New Moon, August 19, 2020

At the chaotic edge of the chasm of last month’s story, from where the old paved road of word bricks lies all in ruins, the perspective zooms out across the foggy, murky mouth of the abyss, and suddenly you find yourself on the other side. It’s a pale and utterly featureless landscape. There are no words on the ground, nothing to give you direction or orientation. Try speaking and you realize even the air is different here—it can’t hold words; they have no sound. It’s as if you are dumb.
What do you have instead? You’re holding a symbol of the ankh on your hand—the pendant of your necklace. Try placing it on the ground instead of a brick. Suddenly an entire forest appears around it. Birds are there, too, singing— their voices, and the gentle rustling of leaves, are loud and crystal clear.
This forest feels familiar, reminiscent of the nostalgic (for you) forest beginnings of the original path that began between the massive, ancient trees. But, like the path, very localized and self-referring, lined with trees mirroring each other on either side, the forest around the ankh forms a circIe that is inward-directed, coherent but self-enclosed.
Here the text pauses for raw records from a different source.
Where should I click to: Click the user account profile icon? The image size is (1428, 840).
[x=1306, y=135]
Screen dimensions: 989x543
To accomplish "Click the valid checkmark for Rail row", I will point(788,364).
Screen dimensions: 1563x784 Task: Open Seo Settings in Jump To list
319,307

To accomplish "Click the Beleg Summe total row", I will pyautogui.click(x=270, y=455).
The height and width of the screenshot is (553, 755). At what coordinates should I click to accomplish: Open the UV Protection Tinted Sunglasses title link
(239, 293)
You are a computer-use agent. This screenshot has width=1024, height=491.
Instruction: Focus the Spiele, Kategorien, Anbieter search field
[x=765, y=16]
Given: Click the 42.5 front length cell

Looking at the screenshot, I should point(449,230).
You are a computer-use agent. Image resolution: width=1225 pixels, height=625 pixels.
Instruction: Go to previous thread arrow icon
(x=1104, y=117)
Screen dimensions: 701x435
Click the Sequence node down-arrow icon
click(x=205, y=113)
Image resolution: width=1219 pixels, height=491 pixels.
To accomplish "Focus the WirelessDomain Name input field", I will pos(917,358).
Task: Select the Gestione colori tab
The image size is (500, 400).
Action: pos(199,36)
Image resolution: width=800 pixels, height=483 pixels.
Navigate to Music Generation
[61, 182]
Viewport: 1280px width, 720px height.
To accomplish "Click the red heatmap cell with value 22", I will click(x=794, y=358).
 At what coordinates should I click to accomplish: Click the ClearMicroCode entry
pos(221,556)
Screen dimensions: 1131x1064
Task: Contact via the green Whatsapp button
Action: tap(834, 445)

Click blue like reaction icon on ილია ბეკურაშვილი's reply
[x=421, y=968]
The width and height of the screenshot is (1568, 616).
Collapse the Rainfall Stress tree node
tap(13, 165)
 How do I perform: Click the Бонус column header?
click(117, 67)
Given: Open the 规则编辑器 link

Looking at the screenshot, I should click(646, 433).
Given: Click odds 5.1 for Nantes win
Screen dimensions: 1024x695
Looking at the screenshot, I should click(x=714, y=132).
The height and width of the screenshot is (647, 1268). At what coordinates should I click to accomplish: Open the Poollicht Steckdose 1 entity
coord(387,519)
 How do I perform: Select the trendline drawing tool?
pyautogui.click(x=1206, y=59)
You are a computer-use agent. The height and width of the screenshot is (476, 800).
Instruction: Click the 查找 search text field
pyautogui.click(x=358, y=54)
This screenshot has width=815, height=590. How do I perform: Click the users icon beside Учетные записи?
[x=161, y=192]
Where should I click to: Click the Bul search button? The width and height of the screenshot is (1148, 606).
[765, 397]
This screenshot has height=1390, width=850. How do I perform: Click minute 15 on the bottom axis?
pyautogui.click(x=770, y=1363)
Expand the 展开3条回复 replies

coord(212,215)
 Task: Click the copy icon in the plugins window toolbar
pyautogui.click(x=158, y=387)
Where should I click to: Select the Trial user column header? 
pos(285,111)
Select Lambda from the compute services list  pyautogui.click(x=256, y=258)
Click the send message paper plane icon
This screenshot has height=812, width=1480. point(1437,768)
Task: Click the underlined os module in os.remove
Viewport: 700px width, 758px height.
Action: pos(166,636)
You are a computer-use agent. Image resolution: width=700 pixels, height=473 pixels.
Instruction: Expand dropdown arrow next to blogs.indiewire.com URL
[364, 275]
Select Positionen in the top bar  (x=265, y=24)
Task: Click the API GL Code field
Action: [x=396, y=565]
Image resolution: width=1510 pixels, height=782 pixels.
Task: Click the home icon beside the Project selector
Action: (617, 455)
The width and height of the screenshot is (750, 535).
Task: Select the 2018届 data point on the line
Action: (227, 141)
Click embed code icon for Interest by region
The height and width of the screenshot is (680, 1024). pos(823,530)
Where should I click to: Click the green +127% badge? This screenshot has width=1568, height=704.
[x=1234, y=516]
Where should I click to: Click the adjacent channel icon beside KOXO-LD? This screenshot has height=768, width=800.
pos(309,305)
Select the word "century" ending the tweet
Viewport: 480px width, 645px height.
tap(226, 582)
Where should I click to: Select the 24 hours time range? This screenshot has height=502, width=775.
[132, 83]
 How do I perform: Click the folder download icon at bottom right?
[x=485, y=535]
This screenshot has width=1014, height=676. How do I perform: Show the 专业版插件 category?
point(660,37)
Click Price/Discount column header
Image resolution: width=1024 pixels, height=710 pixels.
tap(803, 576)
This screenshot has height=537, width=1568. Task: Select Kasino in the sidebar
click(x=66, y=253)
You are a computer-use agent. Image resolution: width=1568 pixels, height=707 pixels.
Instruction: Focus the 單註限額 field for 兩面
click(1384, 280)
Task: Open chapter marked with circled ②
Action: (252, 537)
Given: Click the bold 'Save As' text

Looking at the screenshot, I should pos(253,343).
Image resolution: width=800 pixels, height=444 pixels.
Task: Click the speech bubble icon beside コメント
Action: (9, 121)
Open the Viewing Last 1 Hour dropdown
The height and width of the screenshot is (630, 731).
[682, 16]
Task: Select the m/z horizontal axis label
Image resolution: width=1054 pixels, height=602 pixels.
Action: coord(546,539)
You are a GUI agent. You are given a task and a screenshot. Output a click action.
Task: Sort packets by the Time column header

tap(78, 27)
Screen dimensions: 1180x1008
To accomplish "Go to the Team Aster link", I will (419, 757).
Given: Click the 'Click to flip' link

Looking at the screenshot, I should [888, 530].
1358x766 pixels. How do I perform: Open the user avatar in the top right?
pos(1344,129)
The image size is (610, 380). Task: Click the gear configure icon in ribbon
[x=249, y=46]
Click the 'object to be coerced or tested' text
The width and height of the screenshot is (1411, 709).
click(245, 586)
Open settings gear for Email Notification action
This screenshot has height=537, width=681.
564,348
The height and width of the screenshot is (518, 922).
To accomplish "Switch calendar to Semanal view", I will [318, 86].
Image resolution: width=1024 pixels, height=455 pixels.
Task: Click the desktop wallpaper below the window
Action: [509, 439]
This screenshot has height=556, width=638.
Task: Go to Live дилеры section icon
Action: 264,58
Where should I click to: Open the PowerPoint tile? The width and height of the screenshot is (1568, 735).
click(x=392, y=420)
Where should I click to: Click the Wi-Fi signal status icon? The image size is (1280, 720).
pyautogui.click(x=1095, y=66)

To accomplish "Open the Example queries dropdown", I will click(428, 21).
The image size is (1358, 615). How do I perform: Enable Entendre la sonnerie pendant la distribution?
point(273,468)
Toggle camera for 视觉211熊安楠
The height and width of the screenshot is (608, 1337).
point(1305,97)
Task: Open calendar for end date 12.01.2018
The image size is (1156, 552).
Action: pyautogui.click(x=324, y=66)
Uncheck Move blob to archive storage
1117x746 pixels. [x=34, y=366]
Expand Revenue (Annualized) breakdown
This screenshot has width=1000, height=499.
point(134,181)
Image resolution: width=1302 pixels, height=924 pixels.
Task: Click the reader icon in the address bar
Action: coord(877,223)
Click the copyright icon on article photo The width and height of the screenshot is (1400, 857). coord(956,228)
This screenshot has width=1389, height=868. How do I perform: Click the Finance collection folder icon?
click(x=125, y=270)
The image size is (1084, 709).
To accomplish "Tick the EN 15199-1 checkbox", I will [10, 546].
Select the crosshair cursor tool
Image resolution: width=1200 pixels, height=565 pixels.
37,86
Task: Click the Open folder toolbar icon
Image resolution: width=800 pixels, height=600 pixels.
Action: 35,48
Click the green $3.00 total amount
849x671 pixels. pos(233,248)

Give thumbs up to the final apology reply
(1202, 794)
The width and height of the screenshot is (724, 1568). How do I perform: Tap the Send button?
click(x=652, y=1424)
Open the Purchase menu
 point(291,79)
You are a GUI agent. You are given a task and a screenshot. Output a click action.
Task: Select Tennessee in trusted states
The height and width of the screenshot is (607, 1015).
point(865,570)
What other symbols do you have to try?  What else can you provide?
Lay a cross, similar to an ankh, on the ground and it makes a deep impact, like a agonizing brand burned into the tender ground, as if the raw flesh of the earth itself is seared.
Not that!
Try a pentacle. That yields not a forest but human-esque forms: the Devil, Pan, satyrs. With them comes a feeling of anxious fear around co-dependency and narcissism, even. You don’t want to keep that symbol on the ground, either.
What can you think of that is not laden or locked, as you find is also the case with the I Ching symbol you have considered but put away again?
You discover that a plain circle has power. It also has space in the middle, a common ground that is rampant with possibility. While the circle gives definition on the horizontal plane, it allows for other dimensions above.
Add to the circle an “s,” a symbol of a snake or a bird, and it flies up and inhabits or animates these upper levels, and actually brings them alive, also.
Whatever symbol you place on the ground is interacting with formless space to create a dynamic energy or liberate a particular element or aspect of energy that then becomes available.
That’s a lot to reckon with. Experimenting with the outcome of the various symbols you’ve applied has uncovered a lot you know you don’t want, even if you are not sure what it is you do desire.
Proceed with caution. You’ll have to try a range of symbols to test their impact, but already you have a sense of which ones not to play with, which ones would only recreate old and detrimental patterns.
Place a symbol with an unfavorable outcome and you can instantly remove it, as you have done with the cross and the pentacle, but indiscriminate or unjudicious experimenting will quickly cloud the field. You can wipe the landscape fairly clean of an unwanted impact, but each symbol will mark a trace; each choice has a consequence, and leaves the landscape each time a little less pristine than its original state.